# UK Soap and Drama Discussion > Hollyoaks > The Rumour Mill >  Returning Characters?

## tammyy2j

Both Lisa Hunter and Debbie Dean are rumoured to be returning to the show.

I hope its not true as both were useless characters and Lisa has no reason to return as all her family and friends are gone

----------


## Katy

You got to be joking, Debbie is alright but only for a flying visit and Lisa i cannot stick, what would be the point the only link is Steph and they never really got on in thefirst place.

----------


## Chloe O'brien

Obviously they are struggling to find work elsewhere as I haven't seen Jodi (Debbie) in much since she left the show and Gemma (Lisa) hasn't done anything since the celebrity superstar show at the beging of the year

----------


## Katy

I thought Jodi was doing alright though as she did that popcorn film.

----------


## Abbie

For some strange reason I feel like ive heard about this before, so maybe it is true

----------


## Dr. Tangliss

Please don't let this be true, if Lisa returns I will stop watching it.  :Thumbsdown:

----------


## Chris_2k11

Gemma has denied returning to the show (thank god). Don't know about Debbie?

----------


## Dr. Tangliss

Thanks for that Chris, and thank goodness too!!!

----------


## tammyy2j

Gemma Atkinson has reportedly agreed to appear in the new series of I'm A Celebrity....
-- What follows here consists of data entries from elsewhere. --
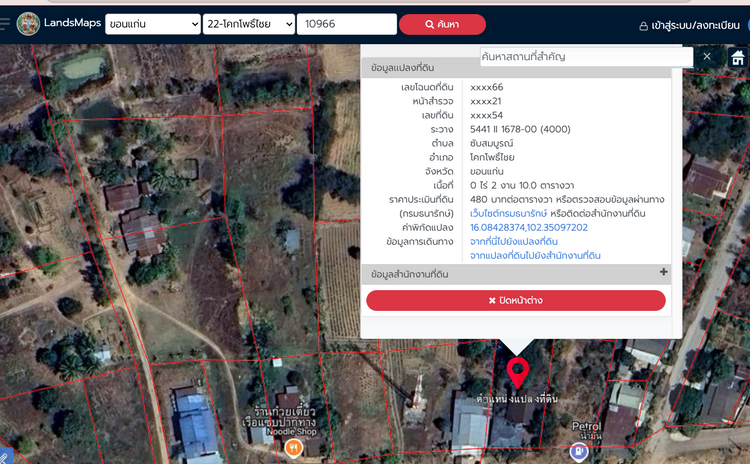
Task: Open the district dropdown 22-โคกโพธิ์ไชย
Action: click(x=249, y=24)
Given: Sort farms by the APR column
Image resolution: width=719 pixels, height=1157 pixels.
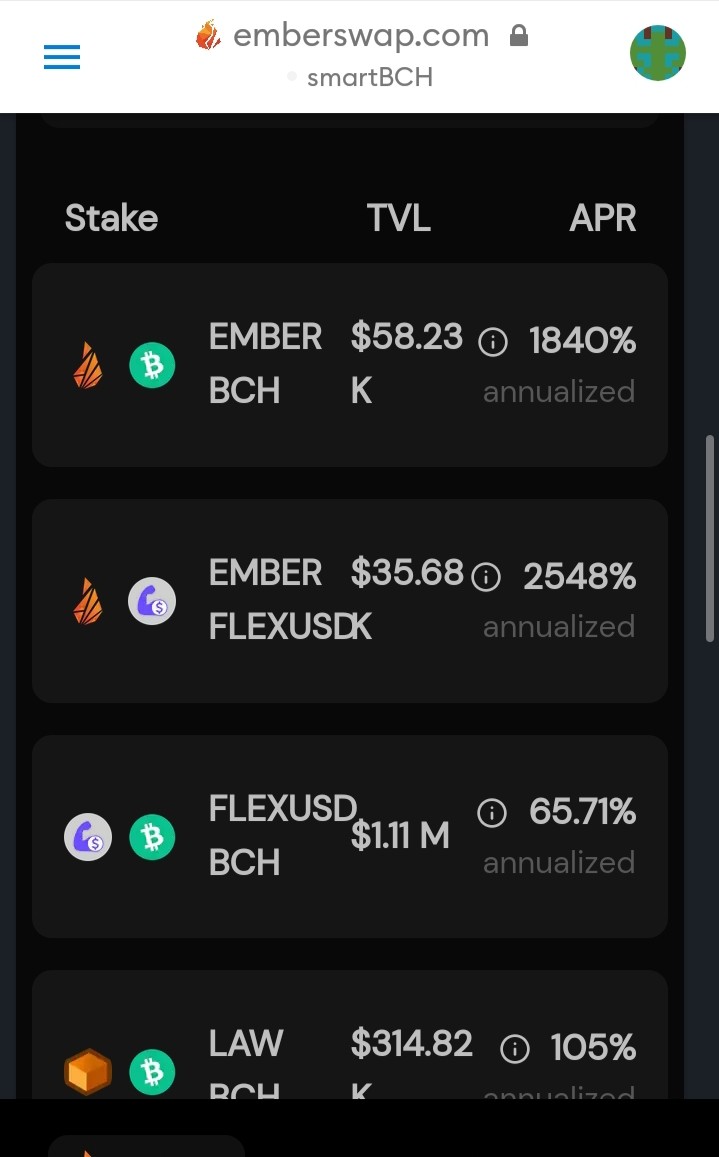Looking at the screenshot, I should pyautogui.click(x=602, y=218).
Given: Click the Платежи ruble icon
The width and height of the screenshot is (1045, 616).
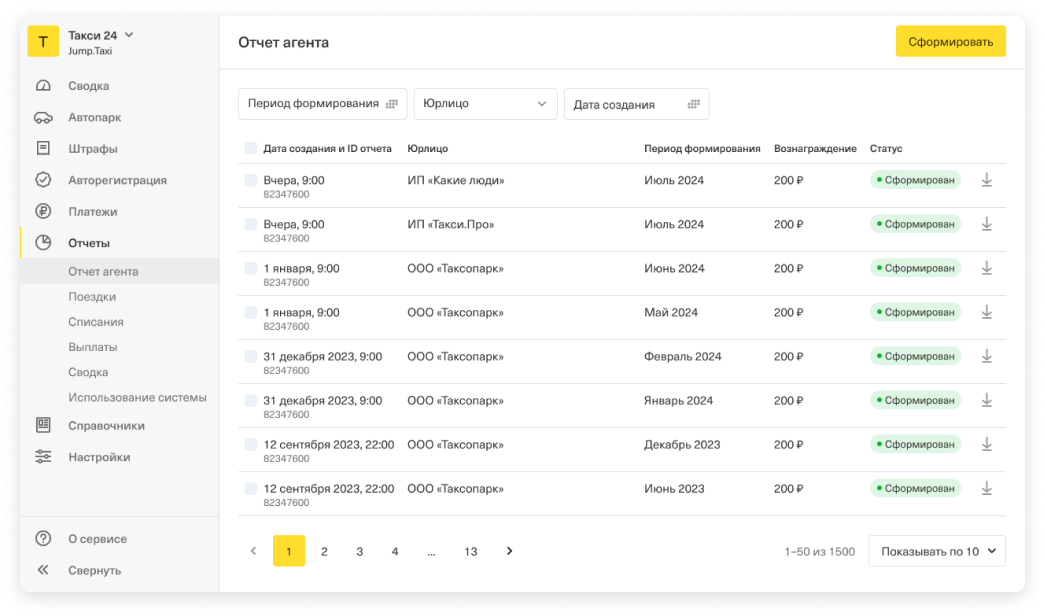Looking at the screenshot, I should pos(43,211).
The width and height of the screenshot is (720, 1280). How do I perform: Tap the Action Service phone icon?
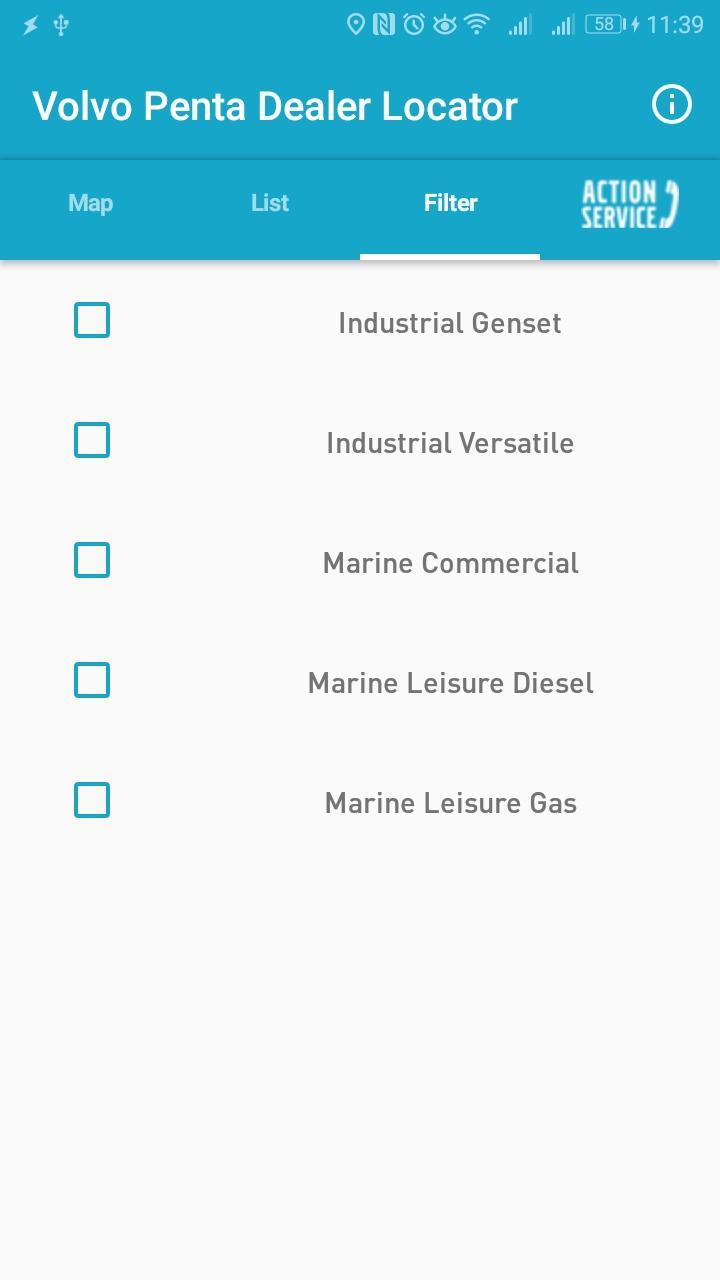click(630, 204)
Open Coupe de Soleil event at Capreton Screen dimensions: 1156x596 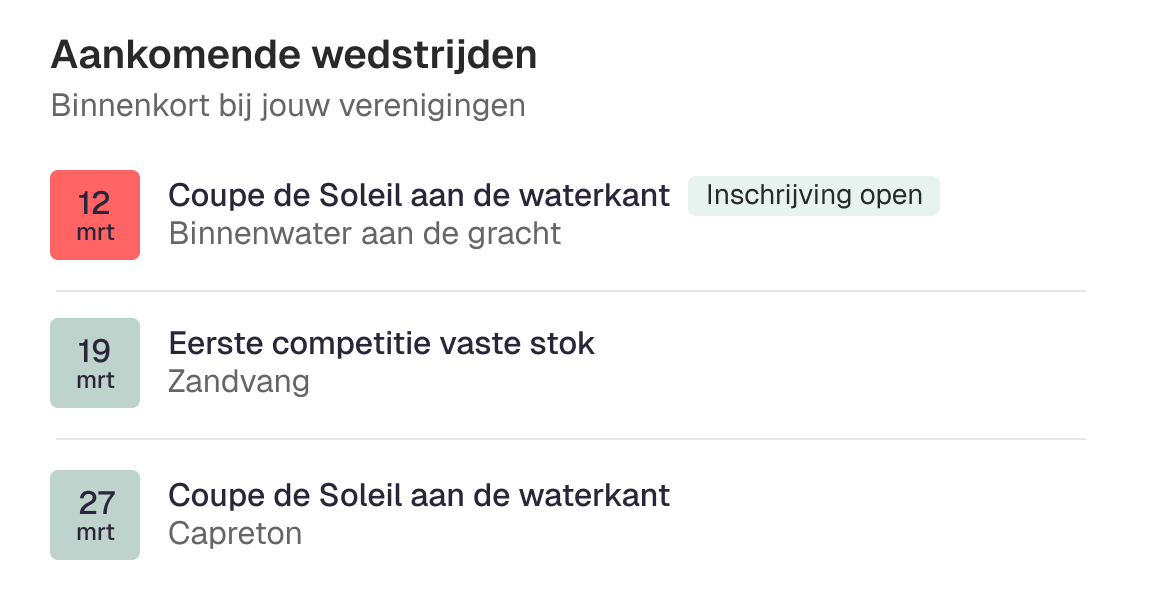point(419,495)
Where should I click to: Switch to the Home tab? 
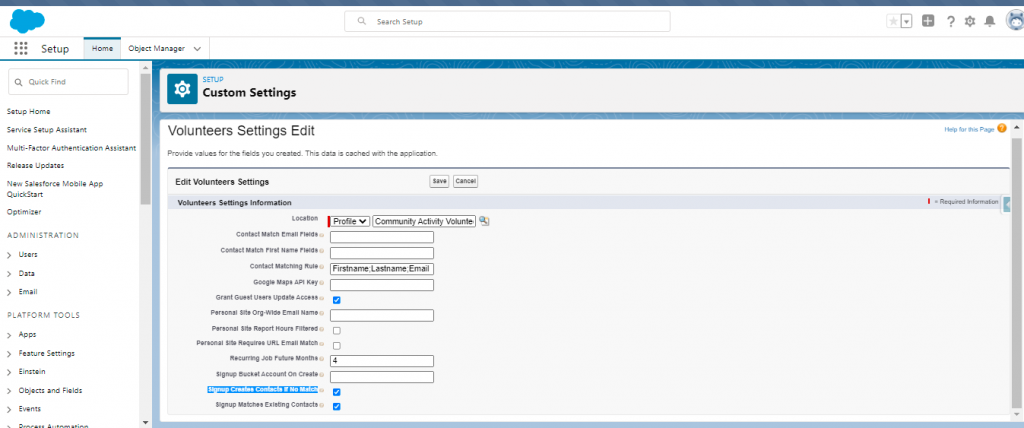[102, 48]
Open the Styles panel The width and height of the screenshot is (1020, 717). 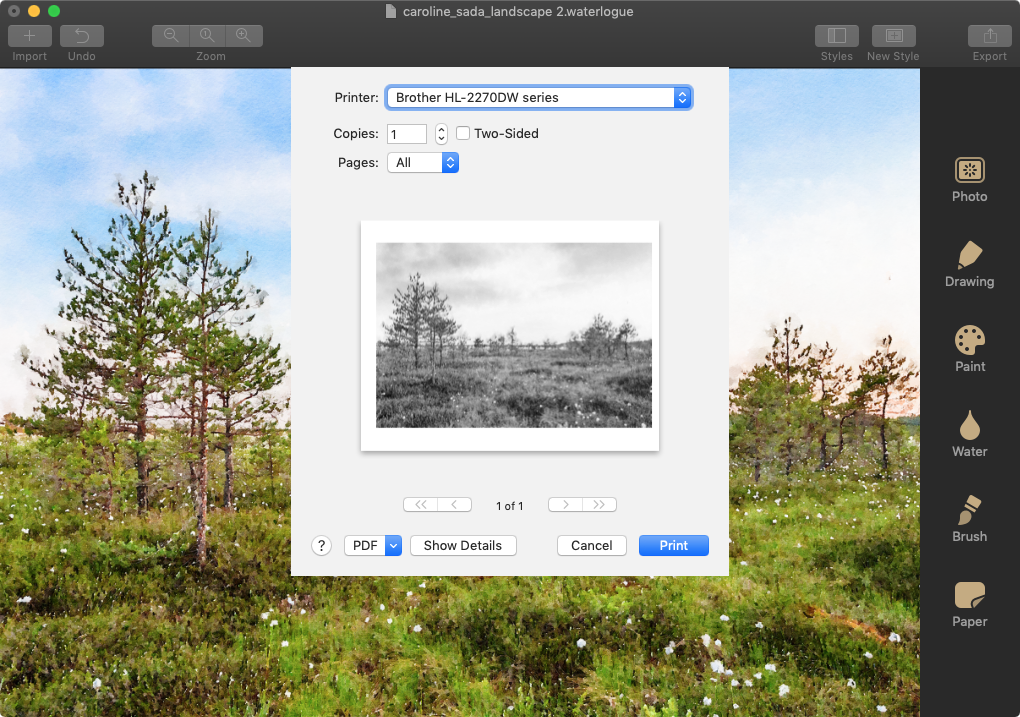pos(837,36)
According to the Daily Star, the actress has signed up for the trip to the jungle which hits screens on November 12.

Despite splitting up with soccer star Christiano Ronaldo, reports claim that the Manchester United winger will receive daily progress updates on her time in Australia.

The former Hollyoaks star is rumoured to be joining Right Said Fred's Richard Fairbrass and pop choreographer Jeffrey Daniel on the reality show. 

Hopefully she gets lost in the jungle and can't return to Hollyoaks  :Cheer:   :Cheer:

----------


## Chloe O'brien

You know she wasn't that bad when the Hunters first came to Hollyoaks when she went through all the self-harming stuff. It was only when she got involved with Jake and became a slut that she became annoying.

----------